Saturday, February 23, 2008

Tinkerbell with an Eye On The Mountaintop...

Being a therapist is hard but it is also a blessing. Sometimes I feel like I can't breathe with all the pressure on me and the needs of so many children. Since May of 2006 I have been in the driver's seat when Dr. Fishbein left us to go on to Chicago. I knew and he knew that God put us together for many reasons (including saving my little boy from the horrors of cyclic vomiting syndrome). Dr F and I had to teach each other our respective trades. Who knew then that the dream team, the Stooges, whatever you want to call us, would one day part? The first day I had clinic without him, that empty chair...well I sat down in his chair, heart pounding and wondering how in the world we would ever move on. Thank God for Cheryl, Chris and Sibyl. Dr. F always called me "Tinkerbell" because he thought I could fix just about any feeding problem. No pressure huh? Well, Tinkerbell sat down and closed her eyes and prayed to the One who is behind all we do and asked for help 911 style. I "let go and let God" and He led me to Koke Mill in February 2007 and I have never been so blessed to work anywhere in 20 years as a therapist. I am blessed to have the people who support and believe in us at Memorial. But there are still days that I feel overwhelmed and unsure. We are working on telemed so Dr. F may be at my side again electronically and it will have come full circle.
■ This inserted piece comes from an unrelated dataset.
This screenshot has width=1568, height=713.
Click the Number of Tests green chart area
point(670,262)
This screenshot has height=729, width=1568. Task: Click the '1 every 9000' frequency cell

But hard work pays off. I had sessions this week that made my heart smile. This week was a true blessing and it was because of three little babies who have each taken my heart away. I am literally teaching two to swallow. Our first steps together left both moms unsure and with the feeling we were doing nothing in treatment. I could see where it was going but they could not yet. The first steps are baby steps but pay off. The third baby could breastfeed but not bottle at all. And I mean nothing. I think people come in to treatment expecting Tinkerbell and instead see me with open hands to God asking Him to help me have eyes that see. They hung in there with me though because they had no other options at the moment..Laura was busy...ha and this week, God worked through me and I sat with these little darlings as they ate. All three, baby food tastes to a full meal, faces covered with biter biscuits, bringing DuoSpoons to mouth independently and my little one took about 2 ounces of liquid safely by bottle and it was beautiful. I wanted to do cartwheels down the hall. I am an old cheerleader. A realllly old cheerleader with a broken elbow and too much weight to put up on these little wrists, but in my heart I was flying and sprinkling pixie dust and doing cartwheels. I am just the instrument and I get moments like these once in a while to convince me to keep going. Laura and I talk about opening a flower shop sometimes...these days are why we keep doing what we do.